Exercise goal |
In the records below, the line that contains "Image resolution: width=792" marks the start. Copy it and each line after it through the end, exactly, without pictures.

(Task input)

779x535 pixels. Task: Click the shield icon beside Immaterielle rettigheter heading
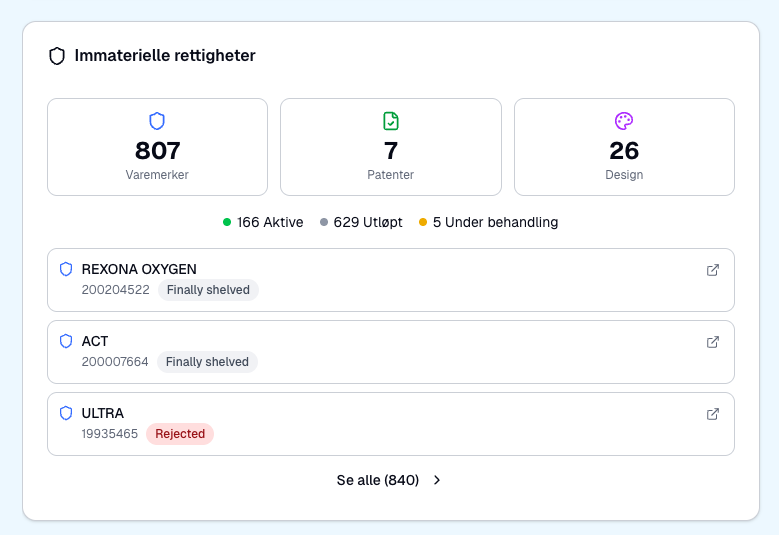pos(57,56)
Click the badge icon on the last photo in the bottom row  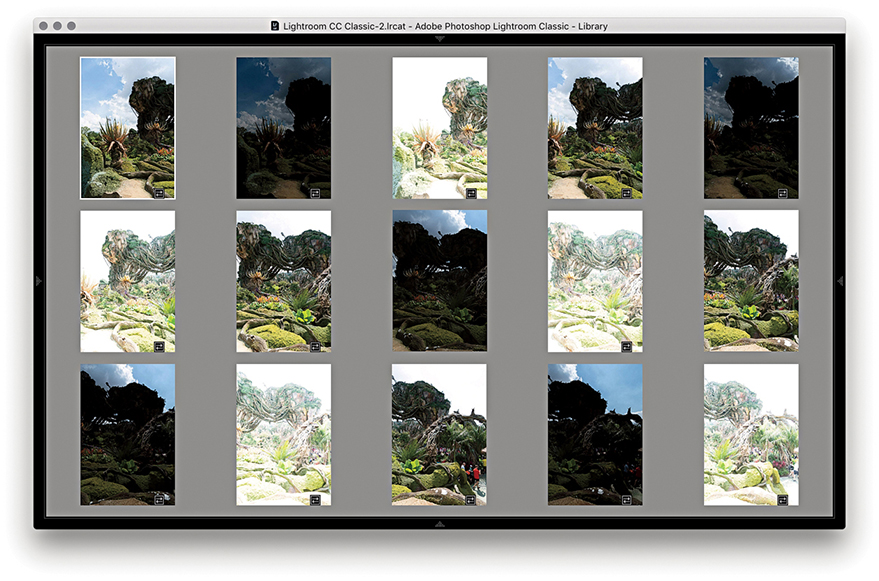click(x=782, y=499)
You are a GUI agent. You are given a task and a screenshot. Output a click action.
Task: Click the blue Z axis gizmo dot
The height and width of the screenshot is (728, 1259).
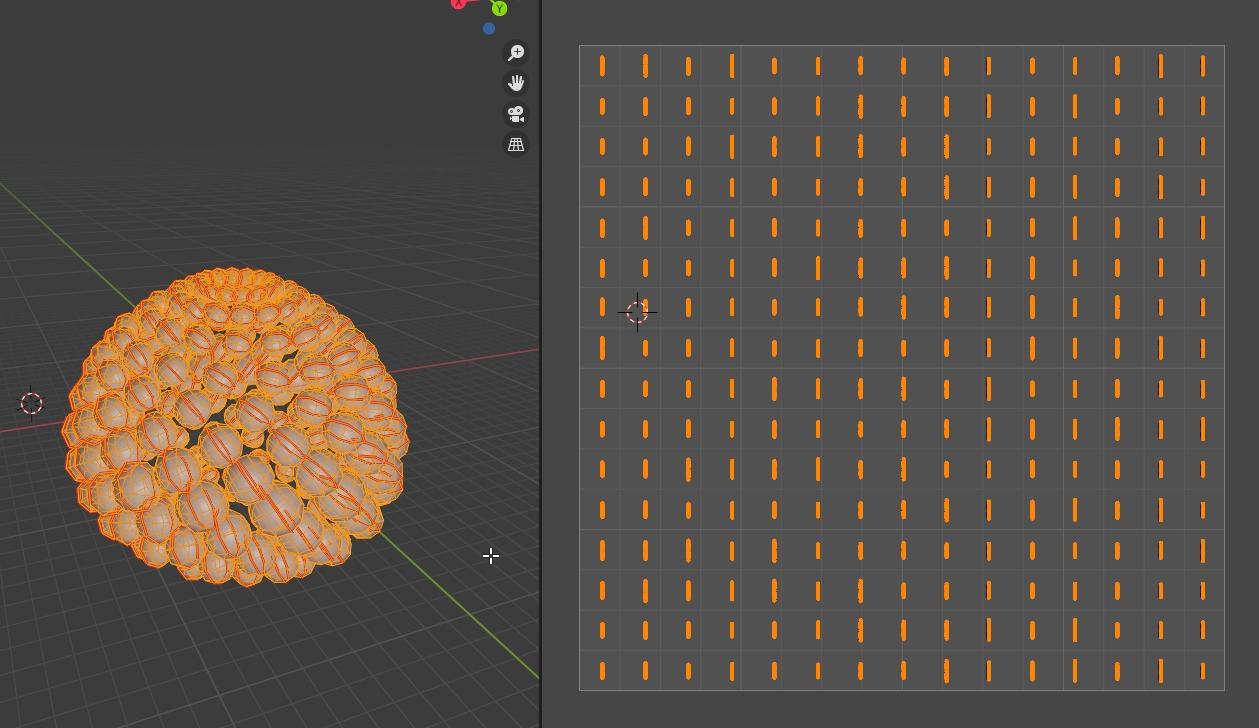pos(489,29)

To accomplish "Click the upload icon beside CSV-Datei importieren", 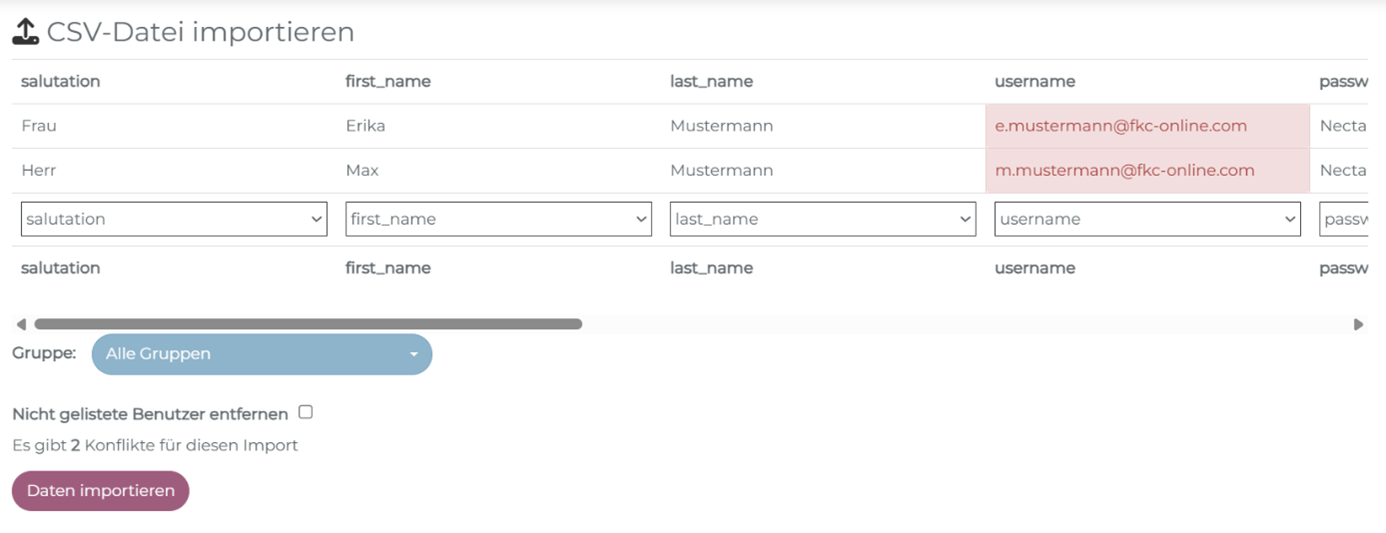I will [25, 32].
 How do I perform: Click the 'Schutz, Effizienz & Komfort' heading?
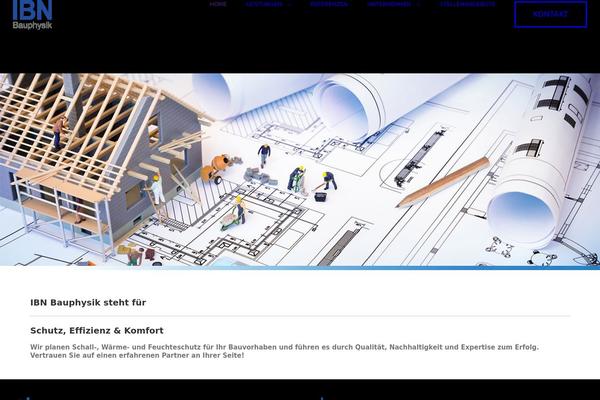coord(96,330)
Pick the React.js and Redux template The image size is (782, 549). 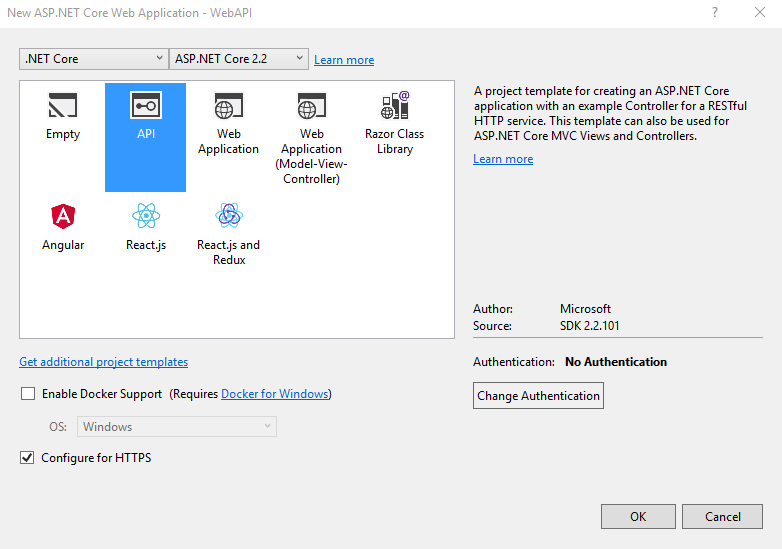[x=228, y=234]
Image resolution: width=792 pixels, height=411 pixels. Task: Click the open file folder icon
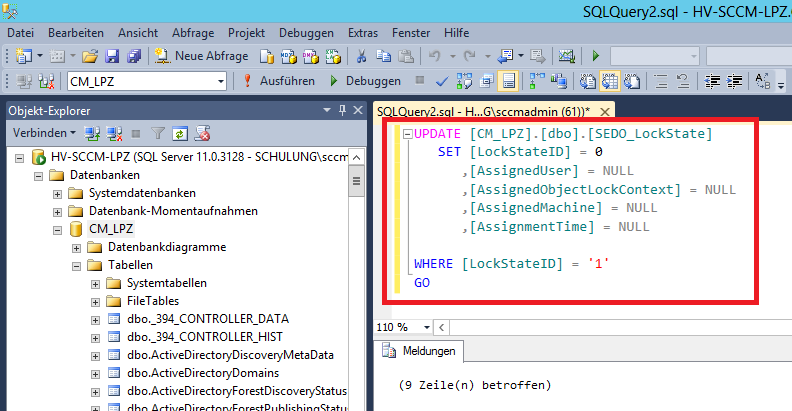pyautogui.click(x=90, y=56)
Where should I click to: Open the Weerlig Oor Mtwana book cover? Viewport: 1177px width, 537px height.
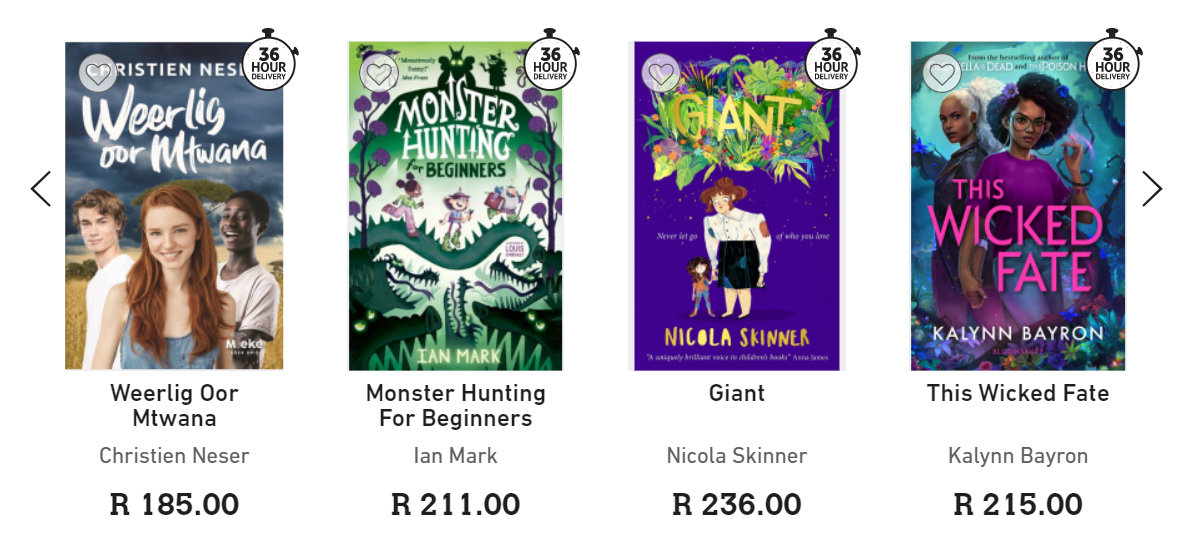[x=174, y=230]
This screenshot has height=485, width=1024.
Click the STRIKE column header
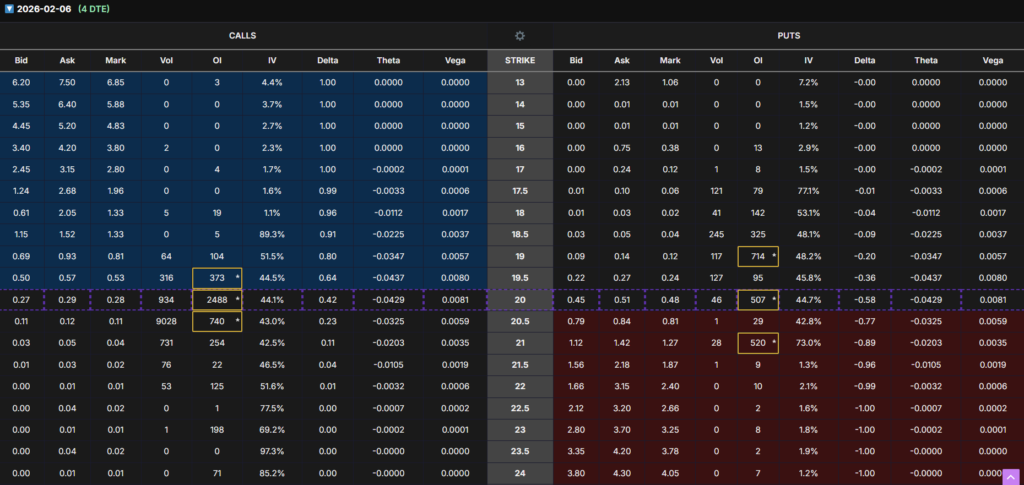coord(519,60)
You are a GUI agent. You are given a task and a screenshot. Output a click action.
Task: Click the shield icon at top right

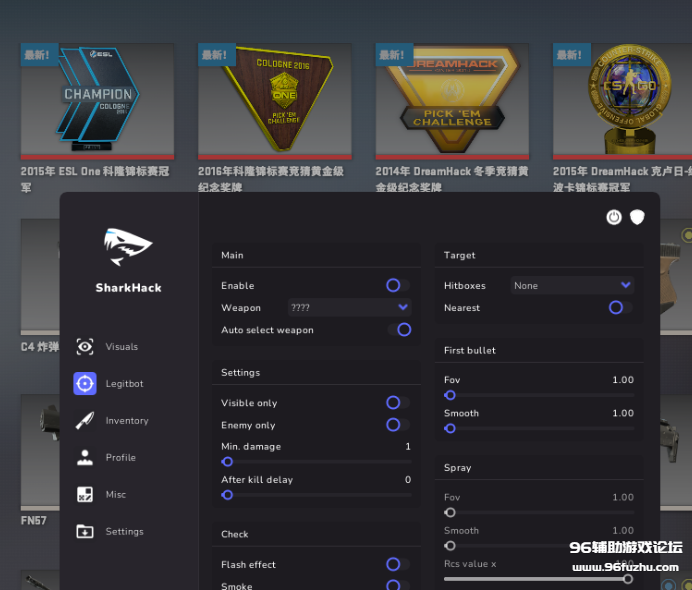(636, 217)
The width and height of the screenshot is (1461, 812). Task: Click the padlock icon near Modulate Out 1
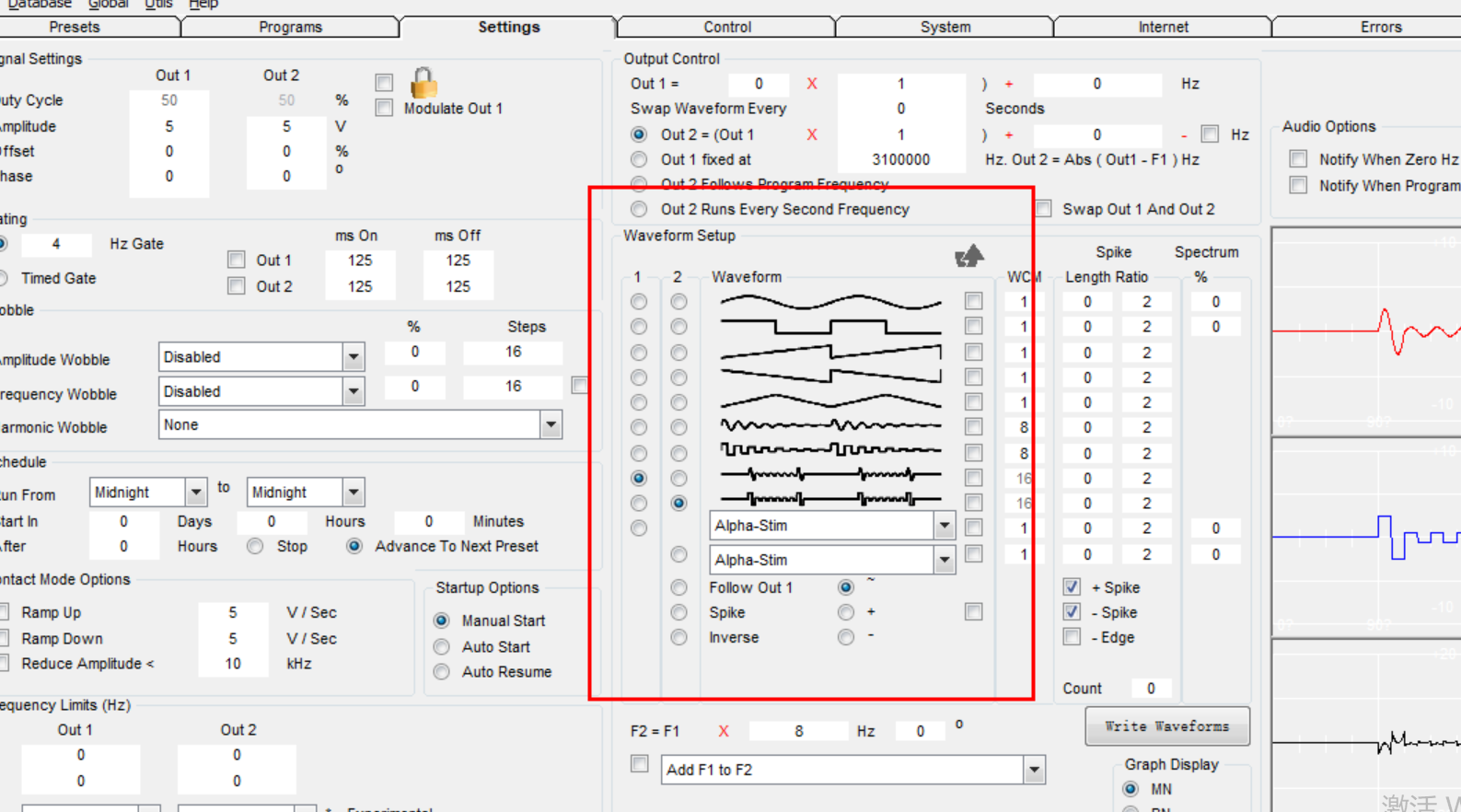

(End Task input)

Answer to this task |
Image resolution: width=792 pixels, height=411 pixels. Task: Click the open file folder icon
pyautogui.click(x=90, y=56)
Where should I click to: Open the Weerlig Oor Mtwana book cover? Viewport: 1177px width, 537px height.
[x=174, y=230]
This screenshot has height=485, width=1024.
Click the STRIKE column header
coord(519,60)
You are a GUI agent. You are given a task and a screenshot. Output a click action.
Task: Click the shield icon at top right

(636, 217)
The width and height of the screenshot is (1461, 812). Task: Click the padlock icon near Modulate Out 1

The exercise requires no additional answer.